Records for this exercise:
>>
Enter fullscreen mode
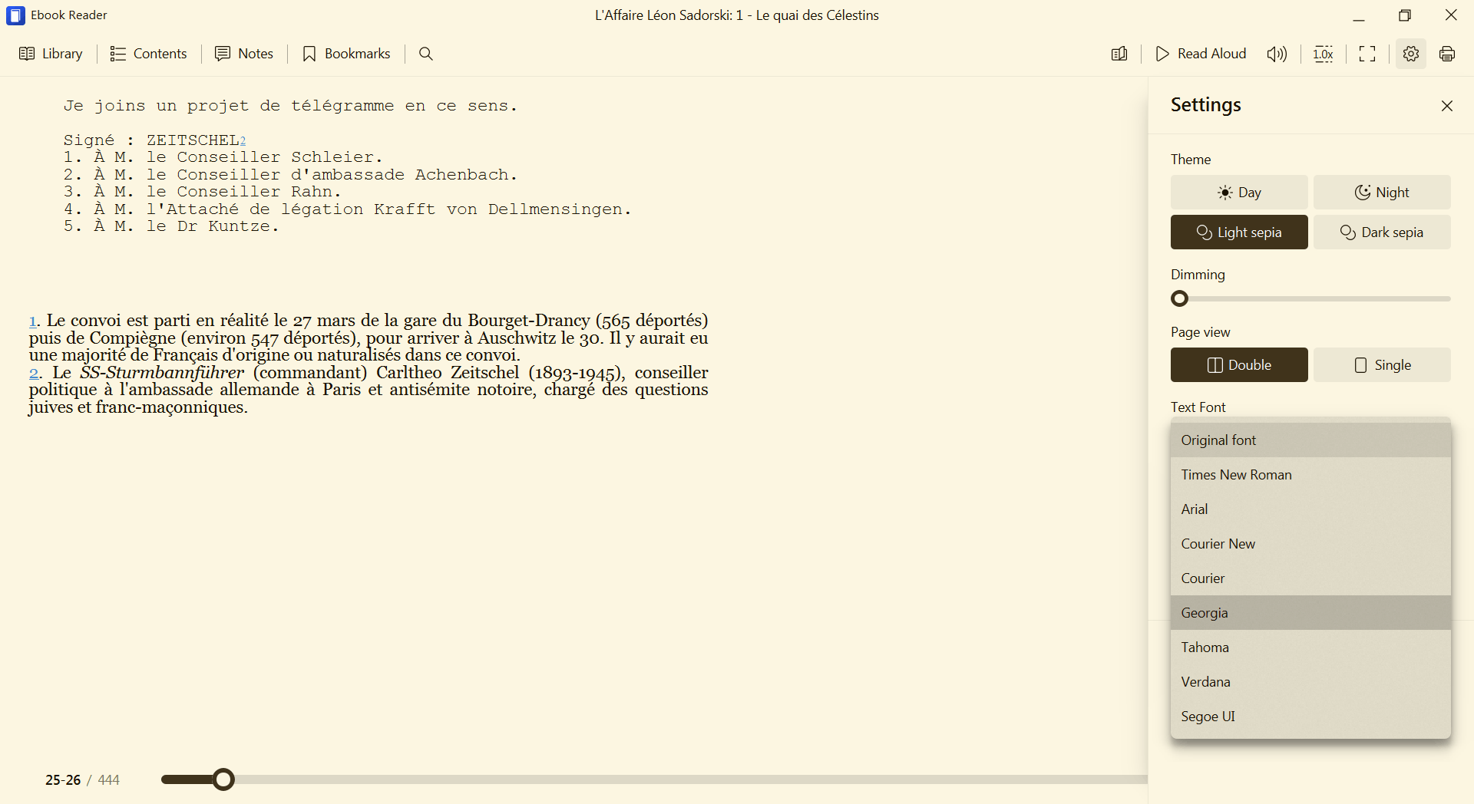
<<
>>
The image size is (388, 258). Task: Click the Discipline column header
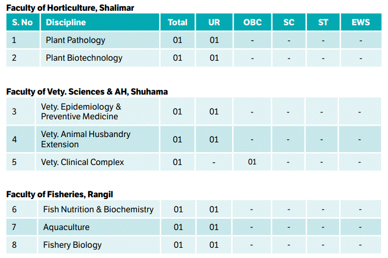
<<
>>
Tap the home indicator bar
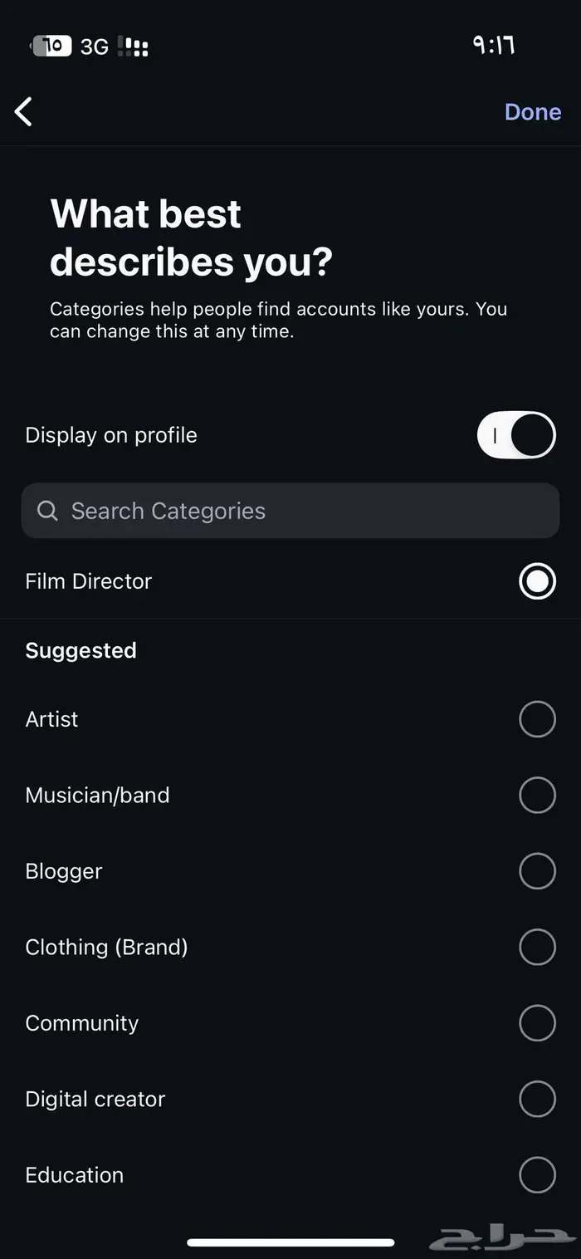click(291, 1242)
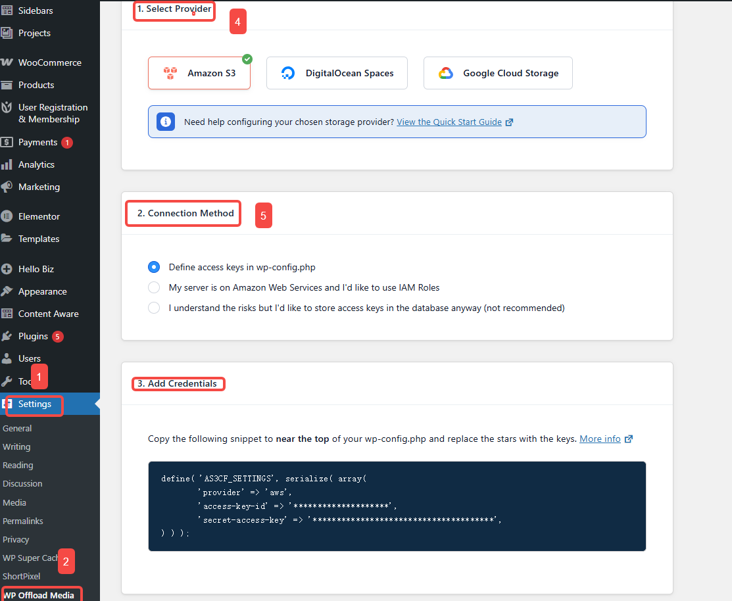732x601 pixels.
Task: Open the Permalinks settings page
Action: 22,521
<<
Exercise: Gather every line above that contains the word "Task".

Expected answer:
The image size is (388, 258). Task: Click the Discipline column header
Task: Open the Permalinks settings page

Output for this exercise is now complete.